*** Page excerpt Section Begins ***

Wednesday, 15 August 2007

On being a girl


If I ever find the guy (and you KNOW it has to be a guy) that's behind the insanity that is the "Have a happy period" marking campaign for Always, I will push him down a huge flight of stairs and not even wait around to hear his body hit the ground.

Seriously...have a happy period? Who says that? What about a period is happy, I ask you? Unless you're praying to the bleedin' gods that you're not pregnant, and in that case the message should be more along the lines of "Congrats! Here's your get out of jail free card. Next time be more careful".

But I guess that won't sell maxi pads, eh? And it takes up an awful lot of room on the protective sticker thingie.

No, nothing about having a period is happy. You're crampy, you're tired, you're irritable, and oh yeah - you're bleeding for five straight days. In my case, I'm all these things. And, I'm also not pregnant. Happy period, my ass.

Funny how our emotions can ebb and flow much like the cycles themselves. Because of my PCOS (polycystic ovary syndrome) I don't get regular periods - never have. I'd go up to nine months at a time without one. And it was bliss, kinda. I mean, at the time I wasn't looking for a tenant in my womb, so I was completely content to let it sit vacant and cobweb over a bit until I needed the place. I knew something wasn't quite right, but for the time being there was no need to do anything about it.

*** Page excerpt Section Ends ***
*** Dataset content Section Begins ***

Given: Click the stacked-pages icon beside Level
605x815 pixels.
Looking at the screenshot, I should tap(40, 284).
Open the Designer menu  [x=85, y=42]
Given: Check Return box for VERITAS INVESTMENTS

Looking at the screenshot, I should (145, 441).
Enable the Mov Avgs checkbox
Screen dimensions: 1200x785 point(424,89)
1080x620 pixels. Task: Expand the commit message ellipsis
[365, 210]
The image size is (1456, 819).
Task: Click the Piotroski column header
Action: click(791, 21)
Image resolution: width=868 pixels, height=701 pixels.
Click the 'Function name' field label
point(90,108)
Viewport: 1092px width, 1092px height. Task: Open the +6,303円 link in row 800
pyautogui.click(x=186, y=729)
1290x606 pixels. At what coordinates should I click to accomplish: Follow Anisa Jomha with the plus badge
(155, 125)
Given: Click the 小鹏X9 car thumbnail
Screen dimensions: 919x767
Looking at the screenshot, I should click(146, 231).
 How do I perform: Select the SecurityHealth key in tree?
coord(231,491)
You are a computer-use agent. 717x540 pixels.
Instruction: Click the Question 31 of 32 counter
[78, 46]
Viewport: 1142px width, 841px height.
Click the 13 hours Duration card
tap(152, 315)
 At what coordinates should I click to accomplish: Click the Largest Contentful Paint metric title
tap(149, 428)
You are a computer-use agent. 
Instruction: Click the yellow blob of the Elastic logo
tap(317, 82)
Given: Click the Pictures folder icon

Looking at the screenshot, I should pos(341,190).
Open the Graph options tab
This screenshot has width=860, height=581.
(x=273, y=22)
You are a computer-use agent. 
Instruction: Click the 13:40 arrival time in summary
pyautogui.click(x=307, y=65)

*** Dataset content Section Ends ***

→ Problem set:
1. Do these statements agree with the blog post on periods? Answer yes or no for each, and quote the words from the post that decide it. (a) The writer has always had regular periods. (b) The writer could go as long as nine months without a period. (c) The writer says the bleeding lasts five straight days.
2. In the blog post on periods, the sentence "You're crampy, you're tired, you're irritable, and oh yeah - you're bleeding for five straight days." names several things that come with having a period. List all of them.
3. Retype the blog post on periods, starting with "If I ever find" and going on through "protective sticker thingie.".

→ Answers to the tasks:
1.
(a) No: "I don't get regular periods - never have."
(b) Yes: "I'd go up to nine months at a time without one."
(c) Yes: "you're bleeding for five straight days."

2.
- crampy
- tired
- irritable
- bleeding for five straight days

3.
If I ever find the guy (and you KNOW it has to be a guy) that's behind the insanity that is the "Have a happy period" marking campaign for Always, I will push him down a huge flight of stairs and not even wait around to hear his body hit the ground.

Seriously...have a happy period? Who says that? What about a period is happy, I ask you? Unless you're praying to the bleedin' gods that you're not pregnant, and in that case the message should be more along the lines of "Congrats! Here's your get out of jail free card. Next time be more careful".

But I guess that won't sell maxi pads, eh? And it takes up an awful lot of room on the protective sticker thingie.